Beneath this line are entries. Copy the range from the line with "Task: Open the search magnifier icon" to the line with "This screenshot has", ends included, exactly; leave pictures out.

** Task data follows **

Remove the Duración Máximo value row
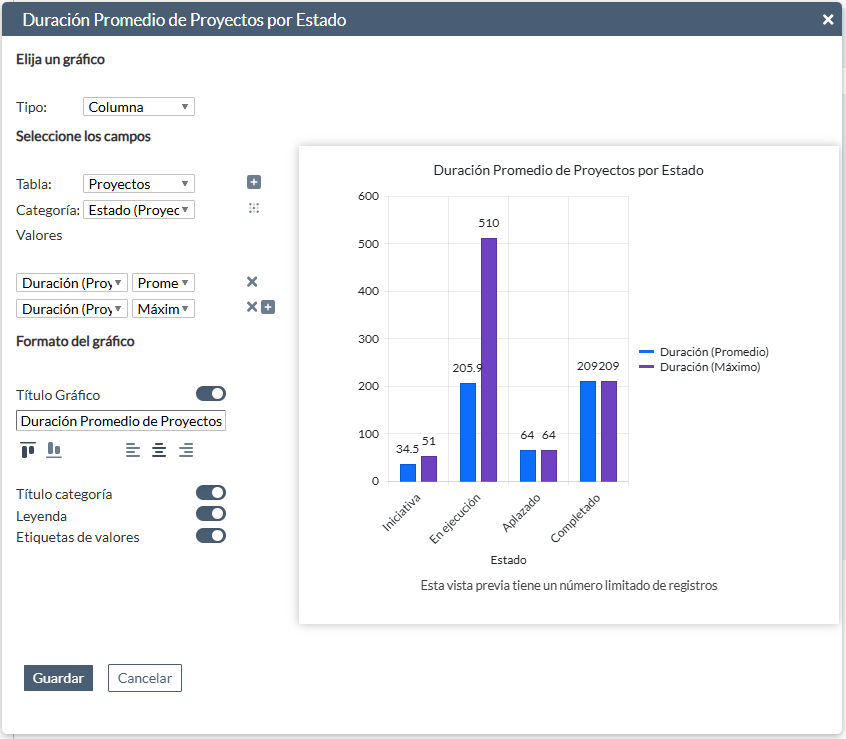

** End of Task data **
** Task data follows **

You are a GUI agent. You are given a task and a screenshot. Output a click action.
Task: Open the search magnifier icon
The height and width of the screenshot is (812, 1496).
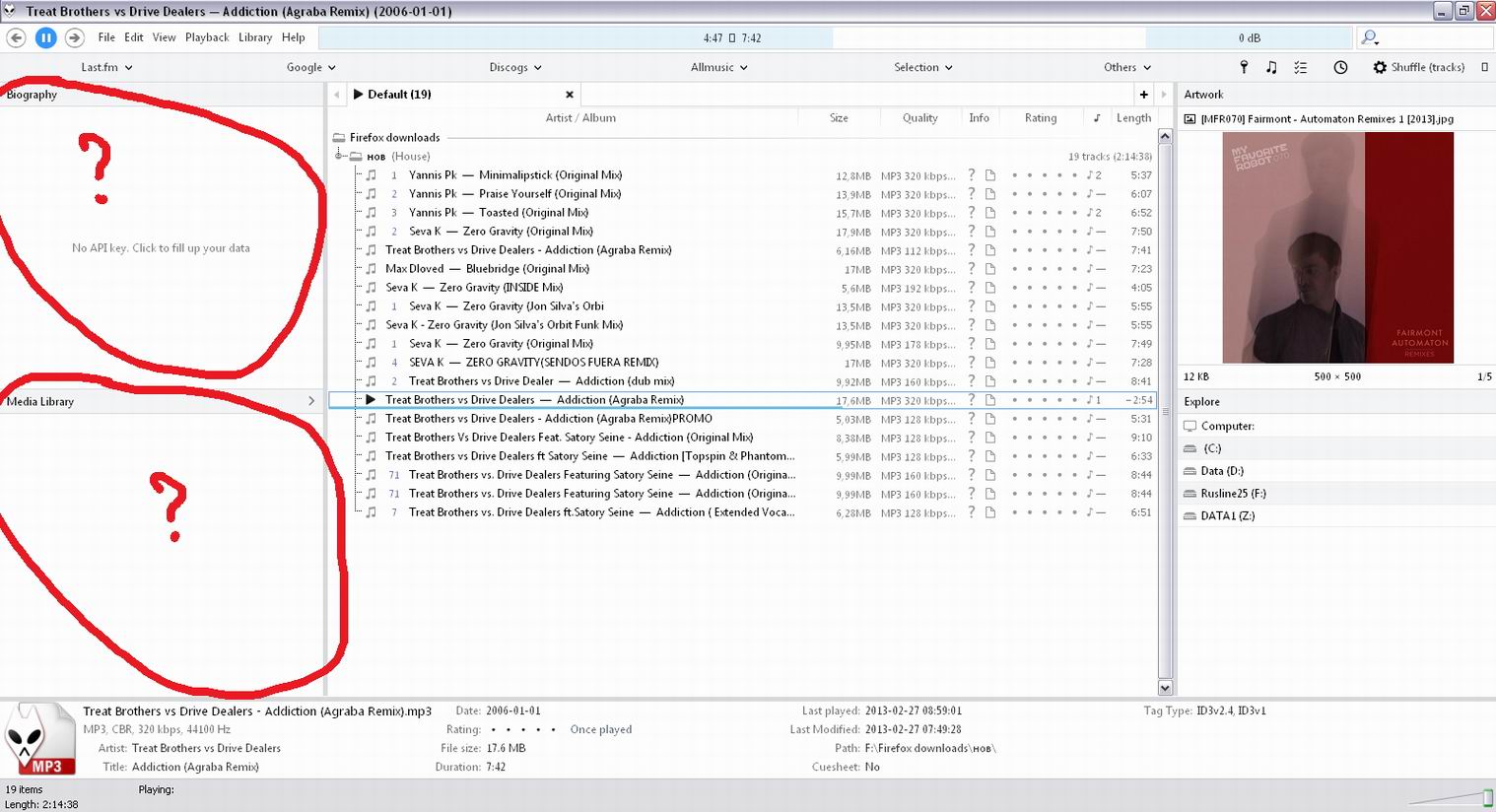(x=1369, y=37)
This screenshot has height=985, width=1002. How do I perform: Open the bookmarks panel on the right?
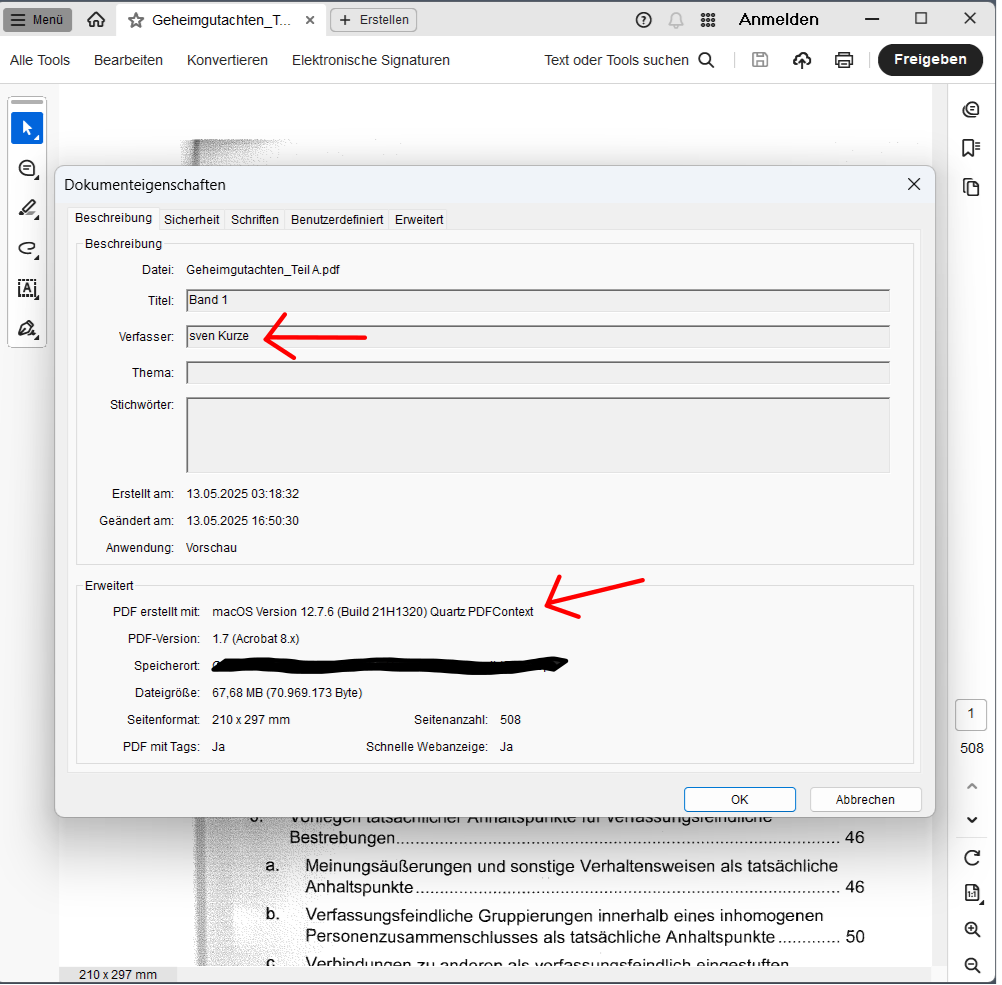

** End of Task data **
** Task data follows **

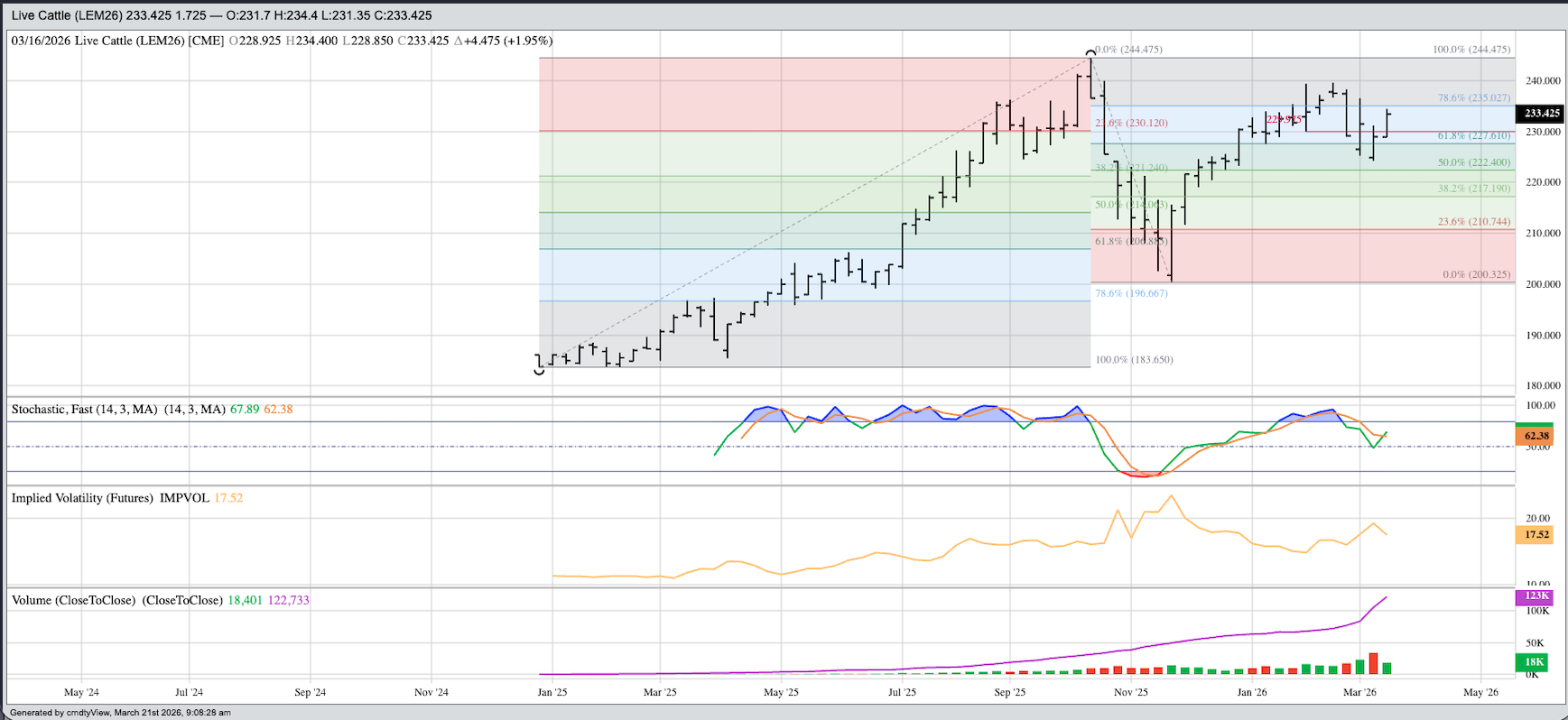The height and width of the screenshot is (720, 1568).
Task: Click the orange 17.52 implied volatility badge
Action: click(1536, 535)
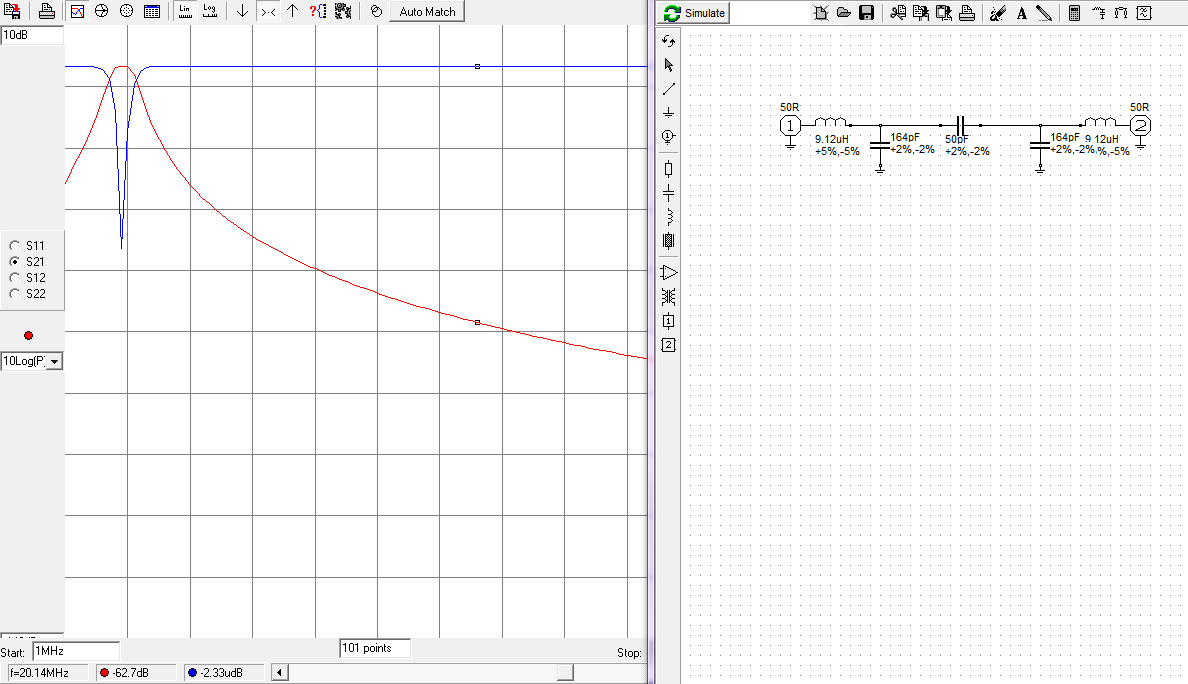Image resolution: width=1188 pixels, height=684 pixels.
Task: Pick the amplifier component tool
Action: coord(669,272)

** End of Task data **

[Reply]
Task: Open the search magnifier icon
The height and width of the screenshot is (812, 1496).
(x=1369, y=37)
This screenshot has height=985, width=1002. How do I perform: Open the bookmarks panel on the right?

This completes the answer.